My question is to show the below equality
$$\sum_{j=0}^{d}(-1)^{j}\binom{d}{j}\binom{d-j}{i}=0$$ when $d>i \geq 0$ for any integers $d,i$.
This inequality is came from Stanley's note. Given an $f$-vector of a simplicial complex $\Delta$ with dimension $d-1=\dim \Delta$, $(f_0,\cdots,f_{d-1},0,\cdots)$, define a function $\mathbb{N} \to \mathbb{N}$ by sending $m$ to
$$H(\Delta,m):=1 \text{ if }m=0 \text{ or } \sum_{i=0}^{d-1}f_{i}\binom{m-1}{i} \text{ otherwise}.$$ Then, he claims that the series $$(1-\lambda)^{d}\sum_{m=0}^{\infty}H(\Delta,m)\lambda^{m}$$ as a notation $\sum_{i=0}^{\infty}h_{i}\lambda^{i}$ is indeed a polynomial with $h_{k}=0$ for all $k>d$. Since he said $h_{k}=0$ is easily seen, I try to recover it and stucked..
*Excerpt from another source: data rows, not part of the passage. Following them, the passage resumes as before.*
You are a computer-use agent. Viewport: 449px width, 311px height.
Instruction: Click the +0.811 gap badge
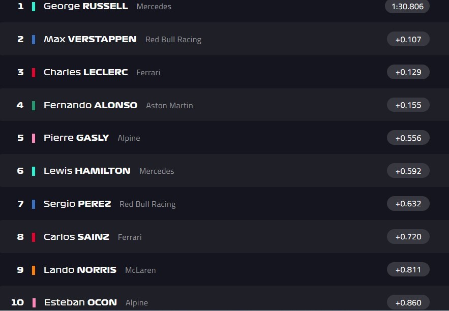click(x=408, y=270)
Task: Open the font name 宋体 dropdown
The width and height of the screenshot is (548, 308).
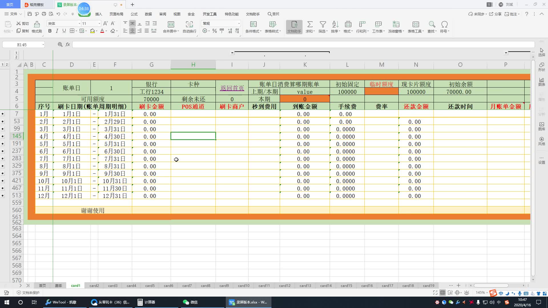Action: 79,23
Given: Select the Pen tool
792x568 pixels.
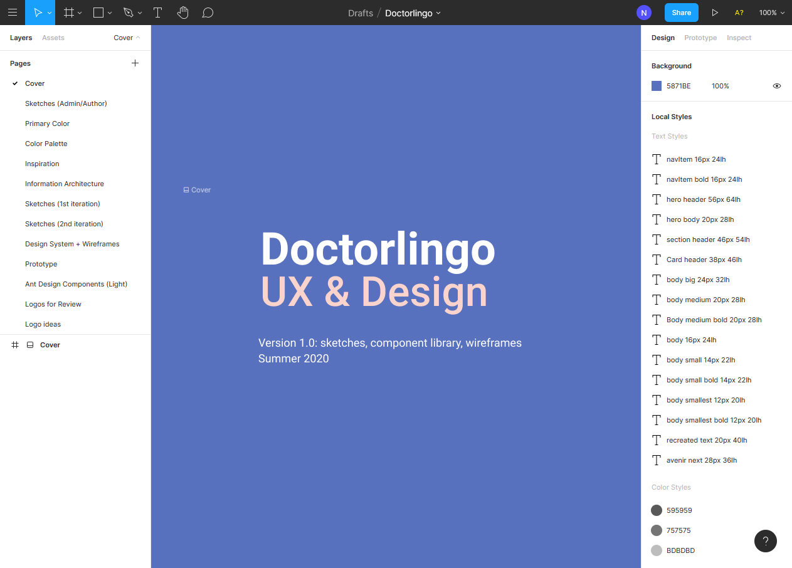Looking at the screenshot, I should [129, 13].
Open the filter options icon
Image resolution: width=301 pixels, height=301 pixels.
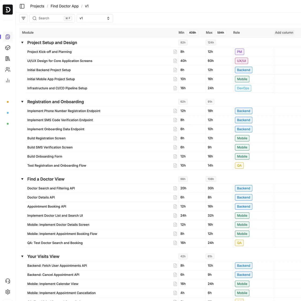[24, 18]
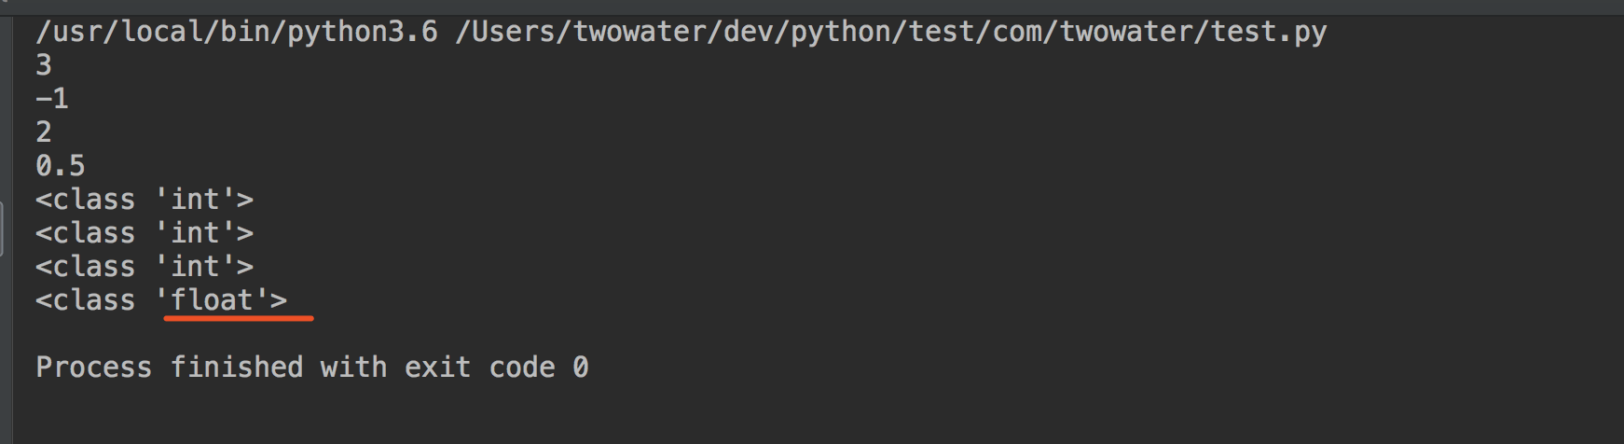Click the output line showing 2
Image resolution: width=1624 pixels, height=444 pixels.
(44, 132)
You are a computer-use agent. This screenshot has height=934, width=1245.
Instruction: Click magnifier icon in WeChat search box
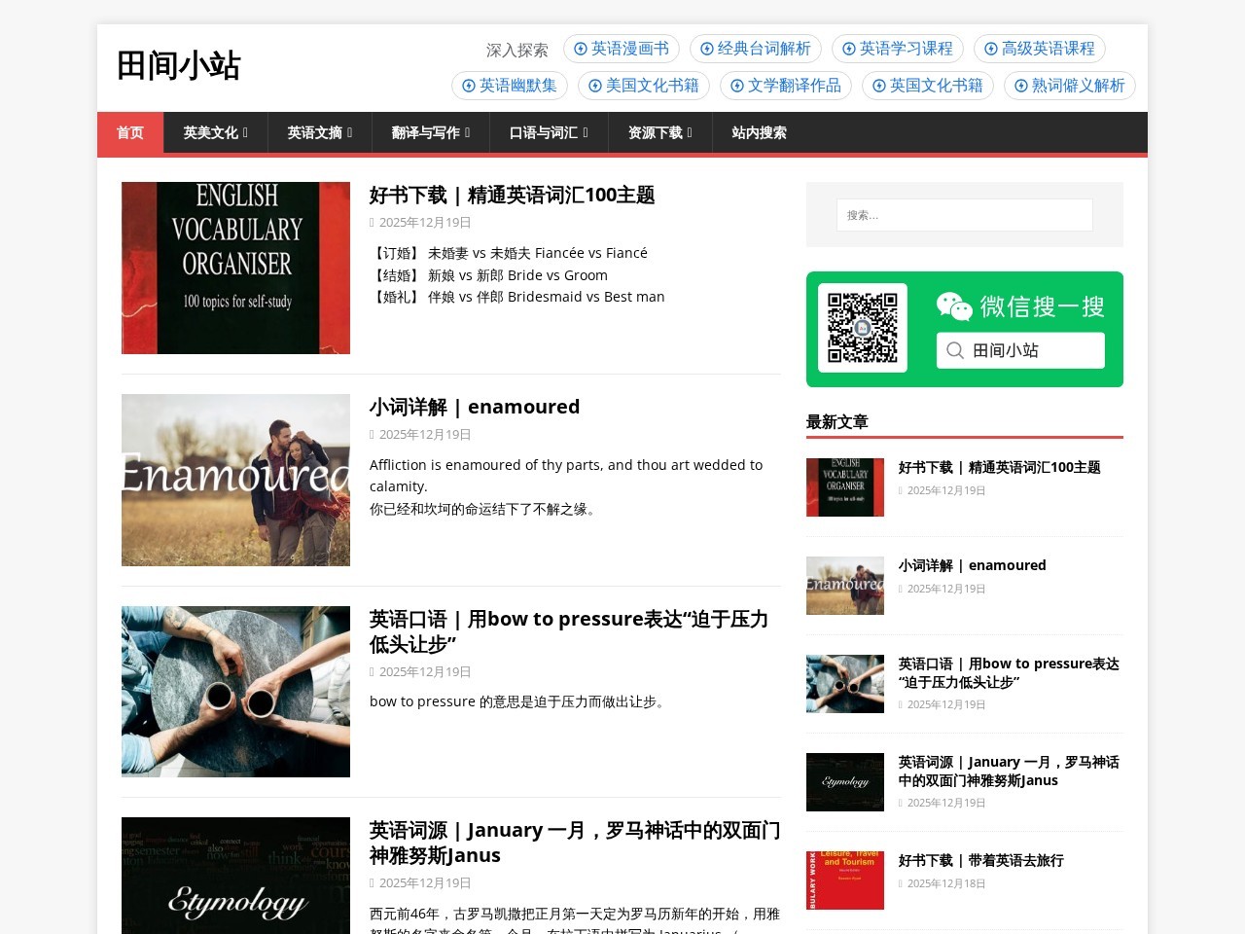[x=955, y=350]
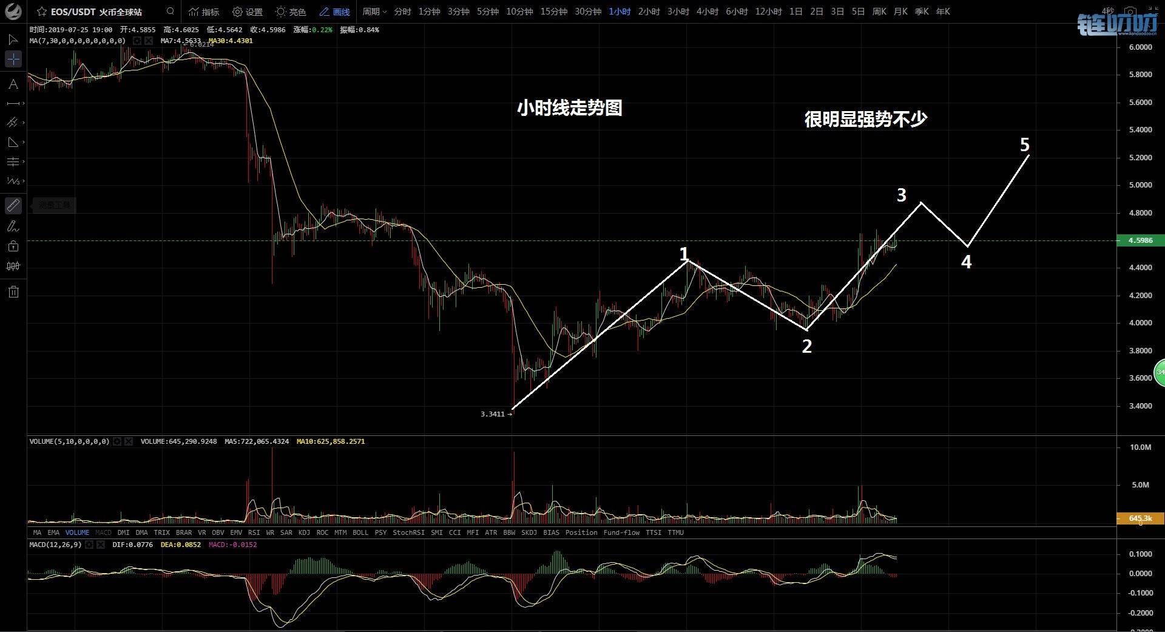Activate the ruler measurement tool
Viewport: 1165px width, 632px height.
point(13,206)
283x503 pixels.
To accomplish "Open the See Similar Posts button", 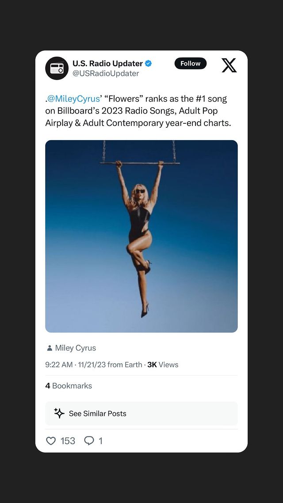I will click(141, 414).
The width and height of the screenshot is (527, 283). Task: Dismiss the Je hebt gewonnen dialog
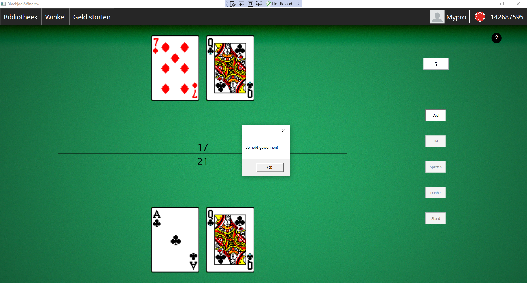tap(284, 130)

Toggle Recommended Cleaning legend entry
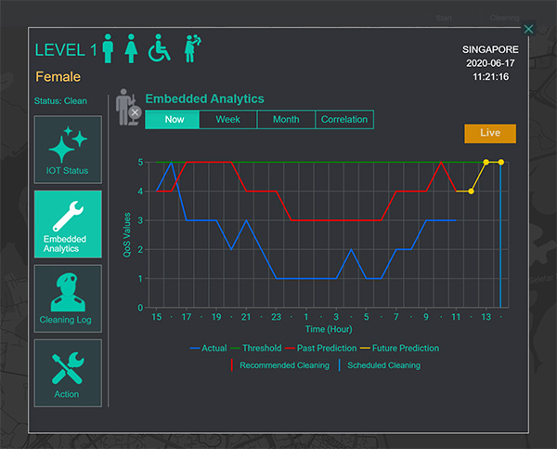(279, 365)
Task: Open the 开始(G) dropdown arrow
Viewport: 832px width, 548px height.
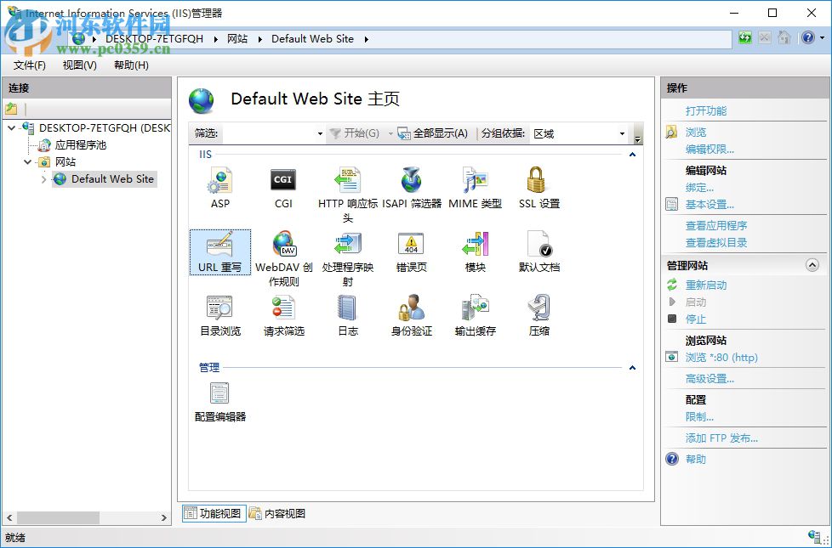Action: point(391,133)
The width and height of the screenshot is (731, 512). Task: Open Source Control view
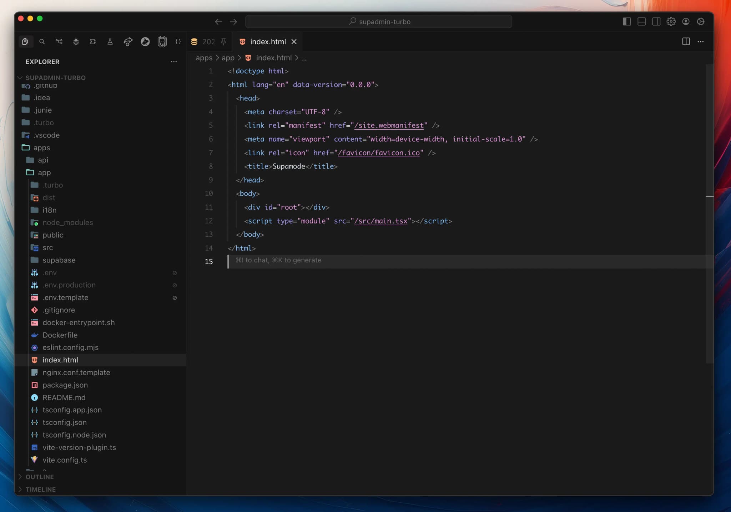pos(59,42)
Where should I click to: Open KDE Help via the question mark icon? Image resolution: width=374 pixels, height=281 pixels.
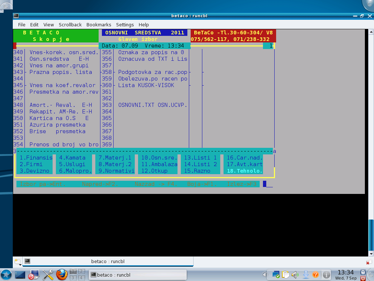click(316, 274)

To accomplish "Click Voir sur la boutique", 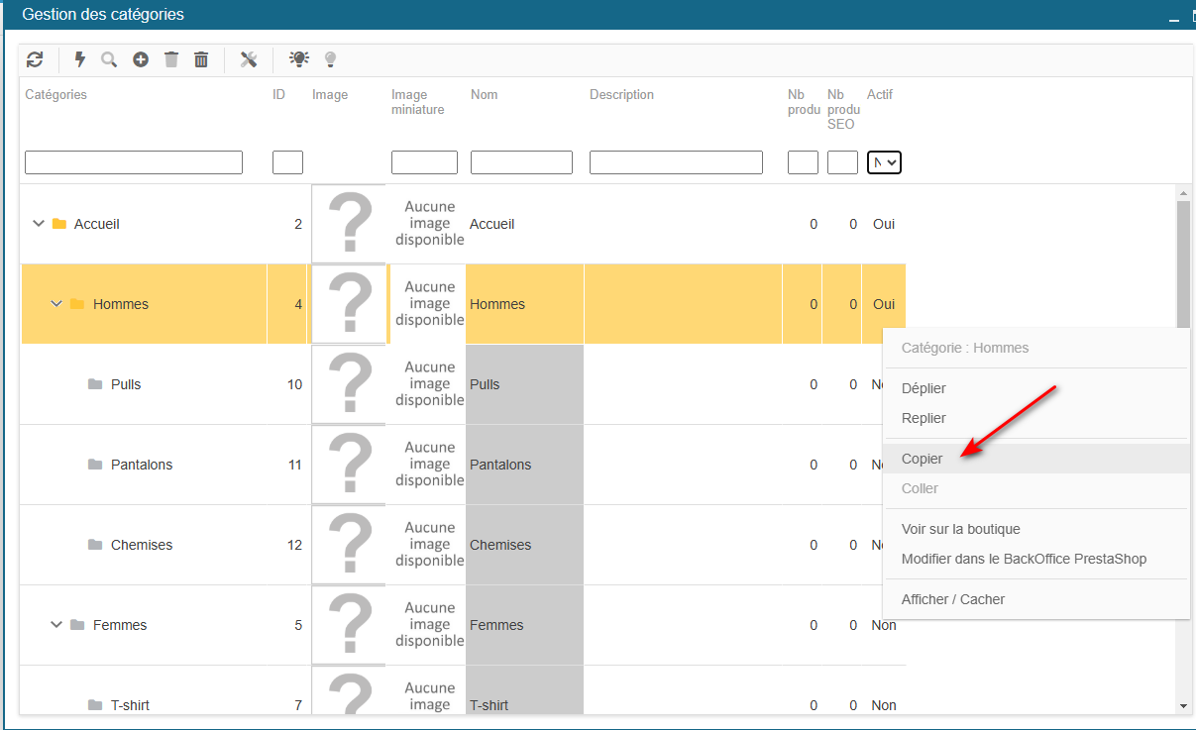I will click(x=960, y=529).
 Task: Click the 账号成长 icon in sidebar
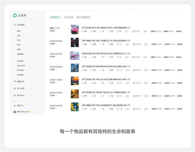pos(15,95)
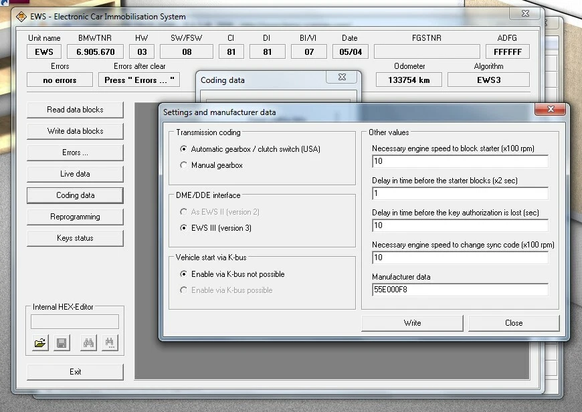Click the binoculars find next icon
The width and height of the screenshot is (582, 412).
(110, 343)
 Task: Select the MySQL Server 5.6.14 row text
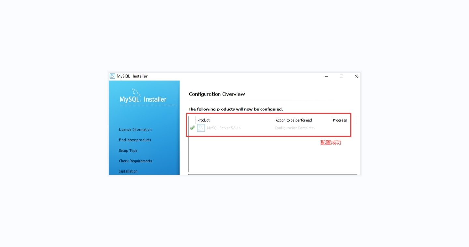tap(224, 128)
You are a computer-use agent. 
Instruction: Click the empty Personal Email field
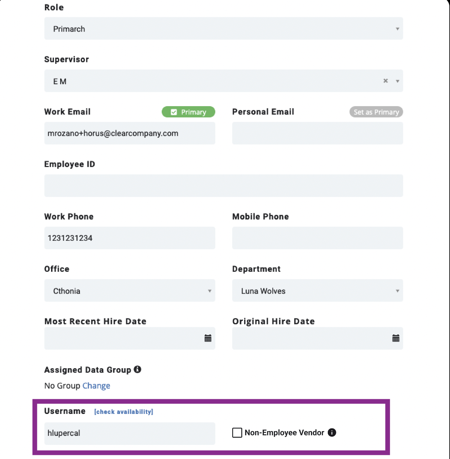317,133
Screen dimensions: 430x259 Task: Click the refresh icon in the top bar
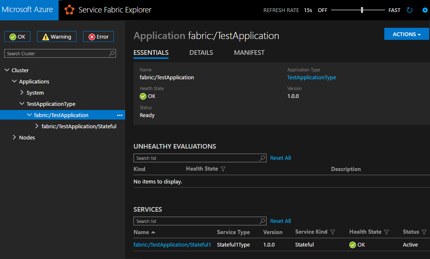pos(409,10)
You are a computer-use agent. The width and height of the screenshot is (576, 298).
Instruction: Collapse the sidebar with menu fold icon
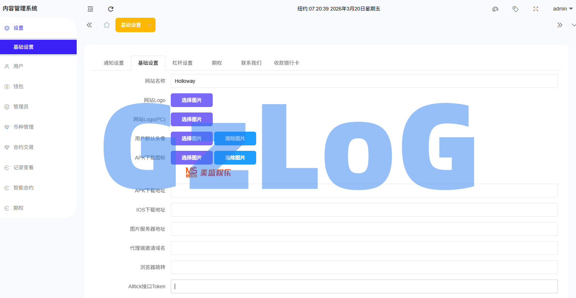(90, 9)
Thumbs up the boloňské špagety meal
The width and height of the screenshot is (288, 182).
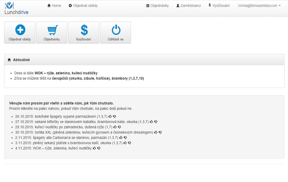[110, 117]
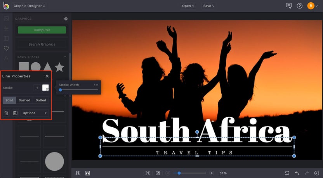Viewport: 323px width, 178px height.
Task: Click the Search Graphics field
Action: coord(42,44)
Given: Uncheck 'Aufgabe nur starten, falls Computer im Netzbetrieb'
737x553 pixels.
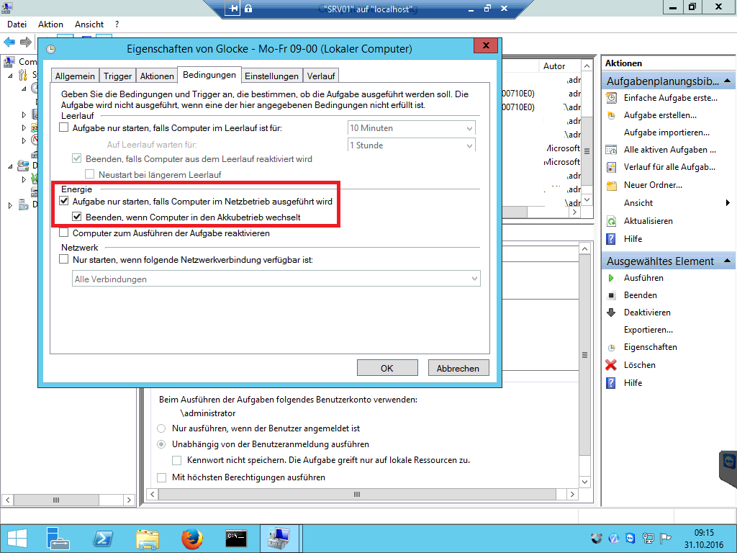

What I'm try to do is following; notes that when $k>d$, $$h_{k}=\sum_{j=0}^{d}(-1)^{j}\binom{d}{j}\sum_{i=0}^{d-1}f_{i}\binom{k-j-1}{i} = \sum_{i=0}^{d-1}f_{i}\sum_{j=0}^{d}(-1)^{j}\binom{d}{j}\binom{k-j-1}{i}.$$ And, indeed, by the pascal's formula and induction, it suffices to show that $$\sum_{j=0}^{d}(-1)^{j}\binom{d}{j}\binom{d-j}{i}=0$$ for all $i<d$. Also, $i=0$ is just trivial; however, I don't know how to show it when $i>0$. Do you have any hints?